■ TASK GOAL ■
Copy all of the records exactly.

■ PROVIDED RECORDS ■
□ □ □

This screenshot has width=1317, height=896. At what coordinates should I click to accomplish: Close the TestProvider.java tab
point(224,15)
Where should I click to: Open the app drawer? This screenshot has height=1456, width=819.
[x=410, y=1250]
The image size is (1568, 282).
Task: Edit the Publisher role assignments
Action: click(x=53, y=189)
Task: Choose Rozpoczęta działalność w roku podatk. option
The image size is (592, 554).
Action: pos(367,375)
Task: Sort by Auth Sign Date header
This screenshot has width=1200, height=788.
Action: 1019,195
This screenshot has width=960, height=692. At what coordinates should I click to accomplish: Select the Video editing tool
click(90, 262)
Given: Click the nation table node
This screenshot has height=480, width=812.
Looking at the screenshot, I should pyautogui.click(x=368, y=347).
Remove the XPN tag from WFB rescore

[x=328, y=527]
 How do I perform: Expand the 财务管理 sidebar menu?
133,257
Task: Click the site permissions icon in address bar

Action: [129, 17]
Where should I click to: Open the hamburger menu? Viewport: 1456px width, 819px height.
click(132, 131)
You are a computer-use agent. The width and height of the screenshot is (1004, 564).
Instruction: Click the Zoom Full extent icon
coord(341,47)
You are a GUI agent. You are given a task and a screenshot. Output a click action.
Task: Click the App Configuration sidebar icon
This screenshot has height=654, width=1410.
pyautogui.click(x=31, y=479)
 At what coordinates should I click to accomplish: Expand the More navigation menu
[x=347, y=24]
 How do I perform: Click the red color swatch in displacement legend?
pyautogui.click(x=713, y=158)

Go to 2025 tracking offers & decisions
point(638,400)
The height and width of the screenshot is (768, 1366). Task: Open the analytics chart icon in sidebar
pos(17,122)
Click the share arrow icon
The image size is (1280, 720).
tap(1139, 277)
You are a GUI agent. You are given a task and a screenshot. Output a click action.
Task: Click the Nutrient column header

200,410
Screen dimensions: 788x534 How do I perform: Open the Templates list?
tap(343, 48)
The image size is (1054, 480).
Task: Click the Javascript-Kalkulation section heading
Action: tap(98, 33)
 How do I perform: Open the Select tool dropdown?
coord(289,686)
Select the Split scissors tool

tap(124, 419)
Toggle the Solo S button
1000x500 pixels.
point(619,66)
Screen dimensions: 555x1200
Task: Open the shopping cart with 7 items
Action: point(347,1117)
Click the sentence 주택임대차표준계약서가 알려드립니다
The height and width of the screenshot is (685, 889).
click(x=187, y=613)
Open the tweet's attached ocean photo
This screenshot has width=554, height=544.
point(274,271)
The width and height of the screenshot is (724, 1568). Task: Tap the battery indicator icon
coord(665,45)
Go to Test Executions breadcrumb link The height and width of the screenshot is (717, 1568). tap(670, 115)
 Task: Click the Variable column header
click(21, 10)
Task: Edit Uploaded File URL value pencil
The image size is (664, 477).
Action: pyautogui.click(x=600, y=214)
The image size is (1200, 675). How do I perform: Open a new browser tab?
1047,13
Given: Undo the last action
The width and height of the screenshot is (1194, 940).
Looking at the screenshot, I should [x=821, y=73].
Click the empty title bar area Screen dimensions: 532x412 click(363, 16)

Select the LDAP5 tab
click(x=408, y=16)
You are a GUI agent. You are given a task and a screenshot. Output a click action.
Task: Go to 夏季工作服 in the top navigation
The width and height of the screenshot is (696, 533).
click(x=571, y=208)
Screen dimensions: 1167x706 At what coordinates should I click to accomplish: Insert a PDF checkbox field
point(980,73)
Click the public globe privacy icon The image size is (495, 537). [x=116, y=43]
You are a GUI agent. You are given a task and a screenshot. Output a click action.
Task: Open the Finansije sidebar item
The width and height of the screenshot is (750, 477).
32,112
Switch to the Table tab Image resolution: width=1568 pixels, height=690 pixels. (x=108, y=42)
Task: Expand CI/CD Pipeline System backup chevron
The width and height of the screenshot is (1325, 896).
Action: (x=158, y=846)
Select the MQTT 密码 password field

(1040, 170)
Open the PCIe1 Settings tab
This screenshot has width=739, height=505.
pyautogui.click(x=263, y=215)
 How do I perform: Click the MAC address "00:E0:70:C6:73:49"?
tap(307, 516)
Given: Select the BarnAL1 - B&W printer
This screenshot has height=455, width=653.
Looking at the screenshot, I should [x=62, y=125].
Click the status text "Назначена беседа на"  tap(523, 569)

□ □ □

■ WRITTEN RESPONSE ■
This screenshot has width=1317, height=896. At what coordinates should I click to accomplish: Close the TestProvider.java tab
point(224,15)
Where should I click to: Open the app drawer? This screenshot has height=1456, width=819.
[x=410, y=1250]
The image size is (1568, 282).
Task: Edit the Publisher role assignments
Action: click(x=53, y=189)
Task: Choose Rozpoczęta działalność w roku podatk. option
The image size is (592, 554).
Action: pos(367,375)
Task: Sort by Auth Sign Date header
This screenshot has width=1200, height=788.
Action: 1019,195
This screenshot has width=960, height=692. At what coordinates should I click to accomplish: Select the Video editing tool
click(90, 262)
Given: Click the nation table node
This screenshot has height=480, width=812.
Looking at the screenshot, I should pyautogui.click(x=368, y=347).
Remove the XPN tag from WFB rescore

[x=328, y=527]
 How do I perform: Expand the 财务管理 sidebar menu?
133,257
Task: Click the site permissions icon in address bar

Action: [129, 17]
Where should I click to: Open the hamburger menu? Viewport: 1456px width, 819px height.
click(132, 131)
You are a computer-use agent. The width and height of the screenshot is (1004, 564).
Instruction: Click the Zoom Full extent icon
coord(341,47)
You are a GUI agent. You are given a task and a screenshot. Output a click action.
Task: Click the App Configuration sidebar icon
This screenshot has height=654, width=1410.
pyautogui.click(x=31, y=479)
 At what coordinates should I click to accomplish: Expand the More navigation menu
[x=347, y=24]
 How do I perform: Click the red color swatch in displacement legend?
pyautogui.click(x=713, y=158)

Go to 2025 tracking offers & decisions
point(638,400)
The height and width of the screenshot is (768, 1366). Task: Open the analytics chart icon in sidebar
pos(17,122)
Click the share arrow icon
The image size is (1280, 720).
tap(1139, 277)
You are a GUI agent. You are given a task and a screenshot. Output a click action.
Task: Click the Nutrient column header

200,410
Screen dimensions: 788x534 How do I perform: Open the Templates list?
tap(343, 48)
The image size is (1054, 480).
Task: Click the Javascript-Kalkulation section heading
Action: tap(98, 33)
 How do I perform: Open the Select tool dropdown?
coord(289,686)
Select the Split scissors tool

tap(124, 419)
Toggle the Solo S button
1000x500 pixels.
point(619,66)
Screen dimensions: 555x1200
Task: Open the shopping cart with 7 items
Action: point(347,1117)
Click the sentence 주택임대차표준계약서가 알려드립니다
The height and width of the screenshot is (685, 889).
click(x=187, y=613)
Open the tweet's attached ocean photo
This screenshot has width=554, height=544.
point(274,271)
The width and height of the screenshot is (724, 1568). Task: Tap the battery indicator icon
coord(665,45)
Go to Test Executions breadcrumb link The height and width of the screenshot is (717, 1568). tap(670, 115)
 Task: Click the Variable column header
click(21, 10)
Task: Edit Uploaded File URL value pencil
The image size is (664, 477).
Action: pyautogui.click(x=600, y=214)
The image size is (1200, 675). How do I perform: Open a new browser tab?
1047,13
Given: Undo the last action
The width and height of the screenshot is (1194, 940).
Looking at the screenshot, I should [x=821, y=73].
Click the empty title bar area Screen dimensions: 532x412 click(363, 16)

Select the LDAP5 tab
click(x=408, y=16)
You are a GUI agent. You are given a task and a screenshot. Output a click action.
Task: Go to 夏季工作服 in the top navigation
The width and height of the screenshot is (696, 533).
click(x=571, y=208)
Screen dimensions: 1167x706 At what coordinates should I click to accomplish: Insert a PDF checkbox field
point(980,73)
Click the public globe privacy icon The image size is (495, 537). [x=116, y=43]
You are a GUI agent. You are given a task and a screenshot. Output a click action.
Task: Open the Finansije sidebar item
The width and height of the screenshot is (750, 477).
32,112
Switch to the Table tab Image resolution: width=1568 pixels, height=690 pixels. (x=108, y=42)
Task: Expand CI/CD Pipeline System backup chevron
The width and height of the screenshot is (1325, 896).
Action: (x=158, y=846)
Select the MQTT 密码 password field

(1040, 170)
Open the PCIe1 Settings tab
This screenshot has width=739, height=505.
pyautogui.click(x=263, y=215)
 How do I perform: Click the MAC address "00:E0:70:C6:73:49"?
tap(307, 516)
Given: Select the BarnAL1 - B&W printer
This screenshot has height=455, width=653.
Looking at the screenshot, I should [x=62, y=125].
Click the status text "Назначена беседа на"  tap(523, 569)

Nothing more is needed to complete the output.